[Pixel coordinate grounding data]
<<<<

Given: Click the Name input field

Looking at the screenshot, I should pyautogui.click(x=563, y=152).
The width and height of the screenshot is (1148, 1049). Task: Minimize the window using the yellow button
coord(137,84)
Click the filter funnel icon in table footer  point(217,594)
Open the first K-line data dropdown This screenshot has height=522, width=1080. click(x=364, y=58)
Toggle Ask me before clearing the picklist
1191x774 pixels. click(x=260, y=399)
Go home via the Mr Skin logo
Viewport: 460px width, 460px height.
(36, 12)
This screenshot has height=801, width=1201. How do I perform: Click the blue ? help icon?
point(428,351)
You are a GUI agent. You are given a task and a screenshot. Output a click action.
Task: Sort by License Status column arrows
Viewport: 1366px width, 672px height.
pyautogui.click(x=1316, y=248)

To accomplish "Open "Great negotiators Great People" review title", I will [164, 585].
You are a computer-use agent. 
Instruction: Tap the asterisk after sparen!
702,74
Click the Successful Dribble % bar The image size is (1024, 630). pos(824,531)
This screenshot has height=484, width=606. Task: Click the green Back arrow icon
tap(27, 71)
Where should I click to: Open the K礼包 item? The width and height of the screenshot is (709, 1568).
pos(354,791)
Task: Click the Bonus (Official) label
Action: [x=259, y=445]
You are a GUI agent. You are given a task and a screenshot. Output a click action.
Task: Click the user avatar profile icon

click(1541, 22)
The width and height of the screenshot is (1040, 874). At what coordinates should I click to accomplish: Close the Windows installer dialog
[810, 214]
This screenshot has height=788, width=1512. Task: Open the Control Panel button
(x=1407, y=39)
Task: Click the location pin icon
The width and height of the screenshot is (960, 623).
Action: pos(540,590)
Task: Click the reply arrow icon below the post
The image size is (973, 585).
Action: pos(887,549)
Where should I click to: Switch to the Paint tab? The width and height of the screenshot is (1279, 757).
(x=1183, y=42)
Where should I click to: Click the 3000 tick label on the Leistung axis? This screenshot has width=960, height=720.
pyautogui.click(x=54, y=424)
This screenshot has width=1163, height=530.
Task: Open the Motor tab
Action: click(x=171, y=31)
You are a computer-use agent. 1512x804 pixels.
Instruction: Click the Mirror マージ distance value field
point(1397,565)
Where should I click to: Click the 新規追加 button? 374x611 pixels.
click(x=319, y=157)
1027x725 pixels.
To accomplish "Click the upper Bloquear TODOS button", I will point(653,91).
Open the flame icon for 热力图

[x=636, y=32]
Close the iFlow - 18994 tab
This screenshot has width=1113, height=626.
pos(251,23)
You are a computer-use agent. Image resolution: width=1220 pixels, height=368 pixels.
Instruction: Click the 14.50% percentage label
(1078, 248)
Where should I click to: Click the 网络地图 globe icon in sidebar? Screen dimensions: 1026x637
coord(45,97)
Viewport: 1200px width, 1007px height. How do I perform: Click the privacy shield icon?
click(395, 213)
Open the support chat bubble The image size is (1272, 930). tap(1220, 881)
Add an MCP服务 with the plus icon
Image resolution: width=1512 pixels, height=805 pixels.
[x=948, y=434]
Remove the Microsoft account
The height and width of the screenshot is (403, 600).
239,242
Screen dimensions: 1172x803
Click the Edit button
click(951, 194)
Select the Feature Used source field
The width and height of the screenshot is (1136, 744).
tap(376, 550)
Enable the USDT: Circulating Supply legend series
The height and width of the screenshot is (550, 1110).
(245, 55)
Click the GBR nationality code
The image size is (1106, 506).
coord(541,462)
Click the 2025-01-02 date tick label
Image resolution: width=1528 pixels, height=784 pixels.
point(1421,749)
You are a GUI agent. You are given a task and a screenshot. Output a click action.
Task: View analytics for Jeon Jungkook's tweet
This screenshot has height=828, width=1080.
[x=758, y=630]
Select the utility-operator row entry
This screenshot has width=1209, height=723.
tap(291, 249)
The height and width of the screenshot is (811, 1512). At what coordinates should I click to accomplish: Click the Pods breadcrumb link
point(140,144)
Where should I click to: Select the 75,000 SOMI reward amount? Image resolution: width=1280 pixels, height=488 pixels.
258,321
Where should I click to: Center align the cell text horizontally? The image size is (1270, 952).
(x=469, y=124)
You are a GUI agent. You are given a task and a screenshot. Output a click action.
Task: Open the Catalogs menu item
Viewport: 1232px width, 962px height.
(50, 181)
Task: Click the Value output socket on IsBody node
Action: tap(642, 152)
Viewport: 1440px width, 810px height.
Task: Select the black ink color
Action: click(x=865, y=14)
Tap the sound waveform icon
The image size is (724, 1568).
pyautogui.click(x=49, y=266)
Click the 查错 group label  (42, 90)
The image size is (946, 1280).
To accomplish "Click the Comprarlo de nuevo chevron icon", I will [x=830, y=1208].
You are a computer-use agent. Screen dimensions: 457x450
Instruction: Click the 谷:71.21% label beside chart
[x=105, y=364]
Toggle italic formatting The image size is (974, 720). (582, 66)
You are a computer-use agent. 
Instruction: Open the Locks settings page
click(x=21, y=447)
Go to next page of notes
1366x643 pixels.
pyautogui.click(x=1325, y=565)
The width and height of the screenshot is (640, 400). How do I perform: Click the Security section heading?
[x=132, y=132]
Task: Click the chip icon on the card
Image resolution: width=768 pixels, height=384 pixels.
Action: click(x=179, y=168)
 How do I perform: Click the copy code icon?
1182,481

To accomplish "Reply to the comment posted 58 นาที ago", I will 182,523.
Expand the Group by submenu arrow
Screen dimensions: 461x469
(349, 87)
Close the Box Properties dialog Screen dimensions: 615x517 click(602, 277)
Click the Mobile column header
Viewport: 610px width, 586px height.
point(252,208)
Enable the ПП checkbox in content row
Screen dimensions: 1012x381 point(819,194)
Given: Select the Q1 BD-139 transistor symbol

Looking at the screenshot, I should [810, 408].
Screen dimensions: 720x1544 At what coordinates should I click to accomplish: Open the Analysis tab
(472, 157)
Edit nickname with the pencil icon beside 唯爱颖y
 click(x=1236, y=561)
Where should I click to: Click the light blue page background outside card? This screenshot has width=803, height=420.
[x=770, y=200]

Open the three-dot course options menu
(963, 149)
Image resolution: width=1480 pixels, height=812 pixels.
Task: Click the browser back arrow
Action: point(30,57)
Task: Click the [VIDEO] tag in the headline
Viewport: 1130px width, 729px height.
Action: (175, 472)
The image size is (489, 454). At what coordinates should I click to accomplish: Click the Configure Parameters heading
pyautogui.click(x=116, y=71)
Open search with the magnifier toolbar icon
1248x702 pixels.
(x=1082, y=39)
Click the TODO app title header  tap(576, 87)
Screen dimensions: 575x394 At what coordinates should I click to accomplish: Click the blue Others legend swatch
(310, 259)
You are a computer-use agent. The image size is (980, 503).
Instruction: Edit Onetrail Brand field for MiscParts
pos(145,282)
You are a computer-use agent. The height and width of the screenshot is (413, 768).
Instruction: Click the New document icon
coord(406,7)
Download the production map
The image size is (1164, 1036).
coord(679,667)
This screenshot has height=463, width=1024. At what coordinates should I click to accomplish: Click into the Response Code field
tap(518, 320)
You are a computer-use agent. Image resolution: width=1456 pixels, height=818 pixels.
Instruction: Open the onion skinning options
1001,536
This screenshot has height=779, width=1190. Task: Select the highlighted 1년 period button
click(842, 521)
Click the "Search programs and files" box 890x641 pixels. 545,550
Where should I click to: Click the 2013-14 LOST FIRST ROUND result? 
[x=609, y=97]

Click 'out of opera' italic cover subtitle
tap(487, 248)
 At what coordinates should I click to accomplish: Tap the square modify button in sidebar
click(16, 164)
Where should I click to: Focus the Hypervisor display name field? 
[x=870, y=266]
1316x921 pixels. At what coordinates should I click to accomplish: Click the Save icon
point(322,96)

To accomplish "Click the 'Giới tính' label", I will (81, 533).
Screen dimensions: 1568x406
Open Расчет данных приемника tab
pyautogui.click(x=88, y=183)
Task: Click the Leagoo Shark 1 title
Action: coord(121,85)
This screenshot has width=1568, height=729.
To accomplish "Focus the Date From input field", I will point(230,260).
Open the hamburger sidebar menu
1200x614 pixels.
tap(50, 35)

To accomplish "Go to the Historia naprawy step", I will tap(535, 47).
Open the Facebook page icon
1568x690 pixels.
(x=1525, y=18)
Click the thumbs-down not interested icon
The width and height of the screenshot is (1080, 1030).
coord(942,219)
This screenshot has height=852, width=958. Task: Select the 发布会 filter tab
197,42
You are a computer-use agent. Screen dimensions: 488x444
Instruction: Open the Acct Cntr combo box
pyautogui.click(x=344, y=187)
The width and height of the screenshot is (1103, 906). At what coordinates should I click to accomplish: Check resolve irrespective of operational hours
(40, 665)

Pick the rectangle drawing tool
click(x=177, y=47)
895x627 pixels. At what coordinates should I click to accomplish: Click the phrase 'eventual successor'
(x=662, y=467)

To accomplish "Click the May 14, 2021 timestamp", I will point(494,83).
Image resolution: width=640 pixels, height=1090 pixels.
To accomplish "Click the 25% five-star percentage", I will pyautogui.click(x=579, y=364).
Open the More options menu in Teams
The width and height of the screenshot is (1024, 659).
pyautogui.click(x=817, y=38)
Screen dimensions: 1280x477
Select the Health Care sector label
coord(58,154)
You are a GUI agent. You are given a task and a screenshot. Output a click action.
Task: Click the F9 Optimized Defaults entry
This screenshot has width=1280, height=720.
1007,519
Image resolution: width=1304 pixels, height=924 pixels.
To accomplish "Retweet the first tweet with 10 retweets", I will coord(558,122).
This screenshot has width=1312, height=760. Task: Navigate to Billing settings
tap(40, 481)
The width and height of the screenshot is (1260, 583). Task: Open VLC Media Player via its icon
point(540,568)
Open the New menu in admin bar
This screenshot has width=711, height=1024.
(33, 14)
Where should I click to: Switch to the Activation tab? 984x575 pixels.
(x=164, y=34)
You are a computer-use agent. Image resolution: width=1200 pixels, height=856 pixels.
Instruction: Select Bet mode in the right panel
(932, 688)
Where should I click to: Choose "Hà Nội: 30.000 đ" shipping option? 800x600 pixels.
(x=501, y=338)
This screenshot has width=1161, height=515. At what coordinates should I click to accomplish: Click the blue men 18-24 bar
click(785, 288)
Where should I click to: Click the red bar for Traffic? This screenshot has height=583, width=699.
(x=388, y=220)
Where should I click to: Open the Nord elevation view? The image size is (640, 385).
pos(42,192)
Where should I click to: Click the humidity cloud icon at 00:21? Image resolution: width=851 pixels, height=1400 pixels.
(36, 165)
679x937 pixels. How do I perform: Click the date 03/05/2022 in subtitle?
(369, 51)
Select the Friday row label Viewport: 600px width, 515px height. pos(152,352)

>>>>

> [WHAT THE TASK ASKS]: The lines to return are those in the records above that hold the word "entry".

> [SOLUTION TO THE PROBLEM]:
Select the utility-operator row entry
Task: Click the F9 Optimized Defaults entry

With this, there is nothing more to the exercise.